Gather the daughters is set in a patriarchal cult that lives on a remote island, cut off from the "Wastelands" which have apparently been destroyed in a apocalyptic disaster. Our narrators are teenage girls who have grown up in this society, obedient to their fathers in every way, knowing that as soon as they reach puberty they will be married and expected to bear children. As all the information about the Wastelands comes from the few men who are permitted to leave the island in search of supplies, it seems clear that the rest of the world hasn't actually been destroyed, and the island has been set up as a retreat for a cult that was set up to allow fathers to commit incest with their daughters. I found the ending rather rushed and unsatisfactory, while also have to suspend disbelief at several points in the story. Both books are thought-provoking reads and very timely.

129vwinsloe
okt 1, 2018, 11:25 am

>128 Sakerfalcon:, Citizenjoyce (>108 Citizenjoyce:) also liked Gather the Daughters, so I definitely look forward to reading it.

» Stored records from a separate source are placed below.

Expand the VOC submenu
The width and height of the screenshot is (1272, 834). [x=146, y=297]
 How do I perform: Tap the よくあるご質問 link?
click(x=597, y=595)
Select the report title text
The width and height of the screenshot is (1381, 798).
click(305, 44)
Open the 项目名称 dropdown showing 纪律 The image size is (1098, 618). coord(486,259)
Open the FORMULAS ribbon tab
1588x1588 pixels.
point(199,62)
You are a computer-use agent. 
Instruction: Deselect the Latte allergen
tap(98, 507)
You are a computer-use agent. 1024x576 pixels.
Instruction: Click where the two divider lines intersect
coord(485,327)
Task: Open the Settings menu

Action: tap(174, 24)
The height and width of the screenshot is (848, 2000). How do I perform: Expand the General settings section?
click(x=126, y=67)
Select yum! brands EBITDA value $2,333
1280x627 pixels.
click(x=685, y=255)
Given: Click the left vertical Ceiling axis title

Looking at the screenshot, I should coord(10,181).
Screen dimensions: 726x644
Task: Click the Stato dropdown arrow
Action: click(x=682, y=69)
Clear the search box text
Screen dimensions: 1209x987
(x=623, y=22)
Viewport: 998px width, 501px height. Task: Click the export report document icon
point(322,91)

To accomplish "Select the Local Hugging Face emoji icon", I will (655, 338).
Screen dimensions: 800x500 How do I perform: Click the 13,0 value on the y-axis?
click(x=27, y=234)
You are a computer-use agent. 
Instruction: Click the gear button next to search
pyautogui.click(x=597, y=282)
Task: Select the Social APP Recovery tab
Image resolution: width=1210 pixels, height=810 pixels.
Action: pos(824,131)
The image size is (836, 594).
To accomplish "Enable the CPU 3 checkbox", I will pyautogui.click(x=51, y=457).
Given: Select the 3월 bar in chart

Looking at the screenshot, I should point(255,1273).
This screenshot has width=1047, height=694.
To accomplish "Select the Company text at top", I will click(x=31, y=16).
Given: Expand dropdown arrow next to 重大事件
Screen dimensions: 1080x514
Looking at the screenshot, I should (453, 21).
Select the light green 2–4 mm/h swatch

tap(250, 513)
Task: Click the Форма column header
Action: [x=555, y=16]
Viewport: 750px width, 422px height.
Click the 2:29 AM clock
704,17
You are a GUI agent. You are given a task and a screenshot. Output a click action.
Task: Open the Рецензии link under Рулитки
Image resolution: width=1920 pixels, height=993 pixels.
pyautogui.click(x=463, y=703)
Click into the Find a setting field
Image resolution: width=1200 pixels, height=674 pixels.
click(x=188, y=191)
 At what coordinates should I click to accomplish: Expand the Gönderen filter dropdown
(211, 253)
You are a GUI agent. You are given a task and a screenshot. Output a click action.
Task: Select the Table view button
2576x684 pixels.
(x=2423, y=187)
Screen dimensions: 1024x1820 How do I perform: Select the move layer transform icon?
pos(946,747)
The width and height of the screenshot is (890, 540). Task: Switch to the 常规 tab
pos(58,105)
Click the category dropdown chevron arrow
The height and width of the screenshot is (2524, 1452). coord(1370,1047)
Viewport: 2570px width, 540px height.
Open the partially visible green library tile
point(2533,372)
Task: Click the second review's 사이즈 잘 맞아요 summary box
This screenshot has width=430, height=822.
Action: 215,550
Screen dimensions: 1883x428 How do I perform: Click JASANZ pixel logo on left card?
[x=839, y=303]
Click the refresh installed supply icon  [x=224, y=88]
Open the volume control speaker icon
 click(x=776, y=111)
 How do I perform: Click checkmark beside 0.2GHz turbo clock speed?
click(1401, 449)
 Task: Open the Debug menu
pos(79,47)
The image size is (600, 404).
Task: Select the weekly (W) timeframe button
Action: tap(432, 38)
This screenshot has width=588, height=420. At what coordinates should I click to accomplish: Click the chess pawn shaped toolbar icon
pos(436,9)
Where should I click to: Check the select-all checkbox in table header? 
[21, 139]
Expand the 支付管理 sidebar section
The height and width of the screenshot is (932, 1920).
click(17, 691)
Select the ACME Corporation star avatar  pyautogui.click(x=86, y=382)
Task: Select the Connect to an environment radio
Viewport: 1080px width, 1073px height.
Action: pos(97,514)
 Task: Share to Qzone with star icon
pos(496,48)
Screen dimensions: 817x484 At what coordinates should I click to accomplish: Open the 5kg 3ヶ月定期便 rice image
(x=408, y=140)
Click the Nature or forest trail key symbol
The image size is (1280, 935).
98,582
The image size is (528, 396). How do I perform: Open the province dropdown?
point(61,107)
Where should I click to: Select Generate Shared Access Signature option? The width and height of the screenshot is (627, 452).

I had not heard about Red Clocks so I am putting that on my wishlist as well.

I finished reading Educated which was a very powerful memoir demonstrating the dangers of homeschooling. More so for girls, I think, as it is ignorance that so often allows girls to be taken advantage of and abused.

I also finished My Real Children which compared favorably to The Post-Birthday World. It was a lovely read, but seemed somewhat anti-climactic at the end.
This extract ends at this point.